In my late twenties I started taking yoga classes regularly, then I added in meditation classes. I grew to love the idea of Divine consciousness. Doing marketing work for the yoga studio where I took classes here in Grand Rapids meant I spent a lot of time with Viki Distin, who is studio owner at Cascade Yoga Studio and also a senior teacher. I learned so much from doing that work and from being with Viki and taking Viki's classes.
When I began working on my life coaching certification the same thing that happened when I went to college happened with coach training. I really had no idea that the coaching program I had entered was, at its core, based in spirituality. Right before I began my training I started contract marketing work with a Dominican spirituality and conference center. When the administrative staff started introducing me to the sisters they would say, "This is Sandra. She's an Aquinas grad and she's training to be a spiritual director." I didn't even know how to respond to that or to counter it...but of course, they were all right. Life coaching is a form of spiritual direction. And with that I say, once again, everything is as it should be.
What is the first memory you have of feeling connected with the Divine?
I had some transcendent experiences with words in my teen years. It was about the time I discovered I had a gift for writing. I read all the time. And I listened to music. I had a heavy rotation of albums that I listened to through a pair of clunky headphones, and I would just get lost in lyrics and music. During those times I first sensed something bigger than myself.

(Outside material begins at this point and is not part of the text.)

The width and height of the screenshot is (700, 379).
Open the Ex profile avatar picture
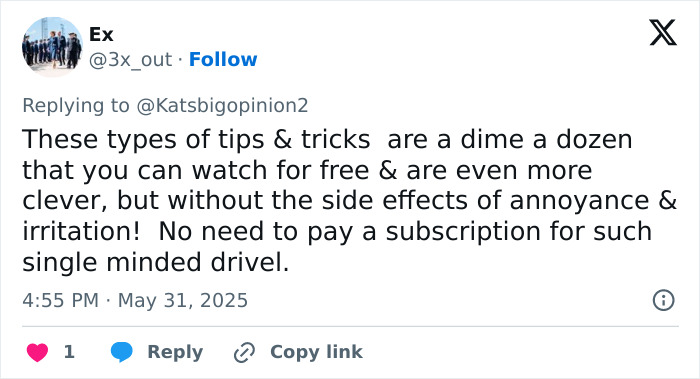pos(52,46)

But one specific memory I have is when I was in a yoga class here in Grand Rapids. There were probably 20 students in this Friday morning class. The room was very warm and the only sound was that of breath. The instructor had all of us in knee pile pose. We were bowing in with our foreheads resting on knees and had dropped into ujjayi breath, which sounds like the ocean. The entire class was still and the room was silent, but there was something in that room that was subtly electric, if that makes sense. I knew at that moment, God was in the room with us.
When you visualize God or the Divine what do you see?

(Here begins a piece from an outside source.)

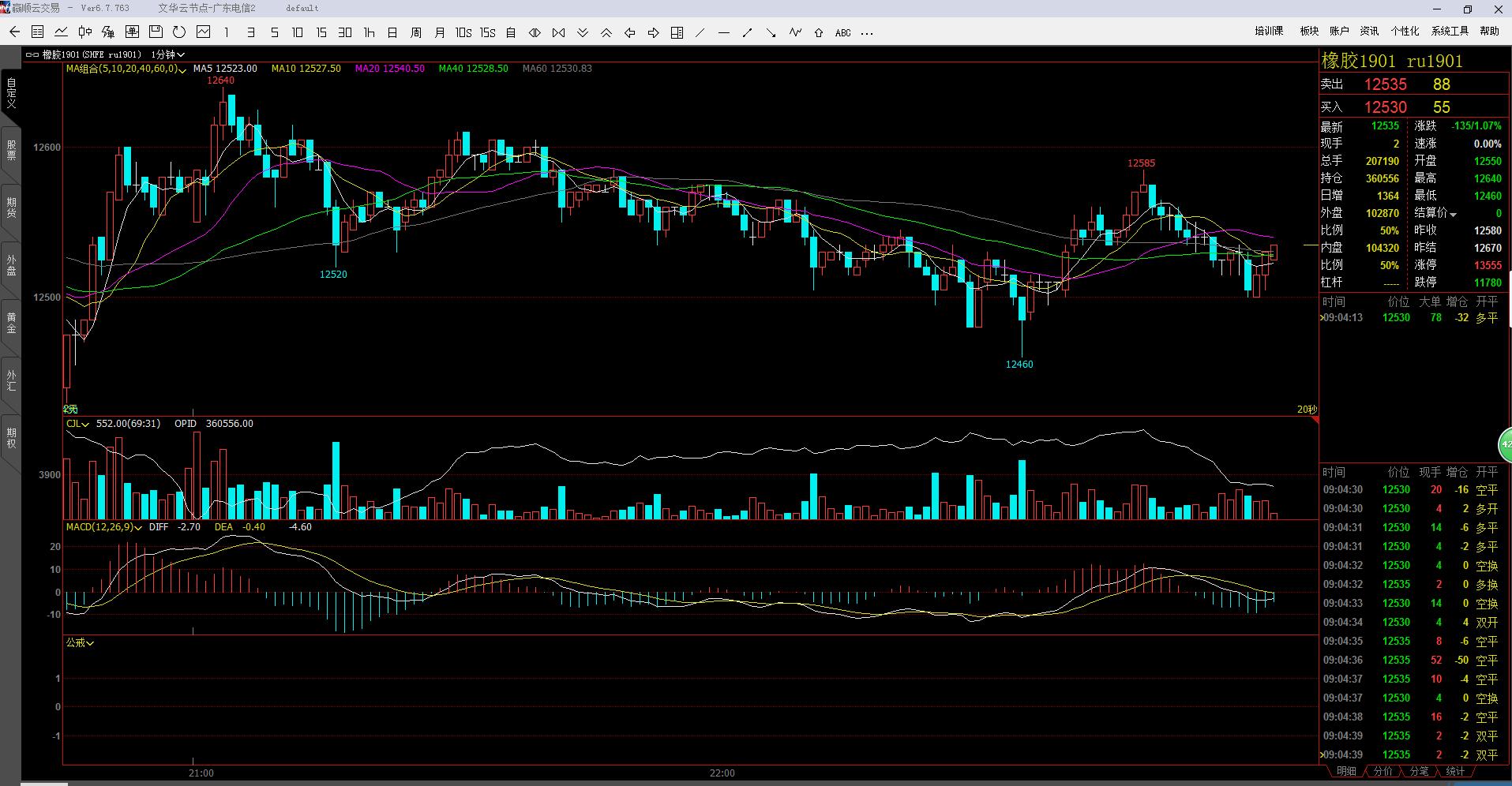Click the refresh circular arrow icon
1512x786 pixels.
[179, 32]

When I think about the Divine, I don't see a face or features. For me I see energy and motion. This energy, to me, looks like vapor or floating clouds, maybe fog. Sometimes I see bright white or golden light. Occasionally I see purple, which I believe is because it's the color associated with the crown chakra or infinite consciousness. But mostly it's just something I feel, not see.
Have you ever broken up with your spirituality?

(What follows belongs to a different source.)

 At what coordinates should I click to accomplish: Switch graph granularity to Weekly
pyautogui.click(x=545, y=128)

For sure, though I didn't realize that's what I was doing at the time of it. I had been heavily attending yoga classes and sitting with a meditation group. I loved my community of seekers; and as I mentioned, I even did marketing work for my yoga studio.
Then life side-swiped me in my late thirties. I found myself with a marriage I couldn't repair. I started working more hours because I became a single parent. Then my body started to protest all the emotion I wasn't dealing with. I blew a disc in my spine and was down for weeks. I was diagnosed with celiac disease and Hashimoto's (thyroid disease). I was flattened physically and emotionally. I had no energy or will to continue growing my spirituality, and physically I couldn't practice yoga for months. I just sort of gave up my relationship with spirituality. Looking back on that time in my life, I understand now, if I had leaned into my spirituality I'd have been much better off.
What hope do you have for your spirituality?
When I think about my spirituality I hope for a deepening and a never-ending expansion and knowing. I hope to blur the edges of my physical self so that my physicality merges with Spirit. I hope I'm engulfed and drenched in love, and that that love covers over everyone I meet.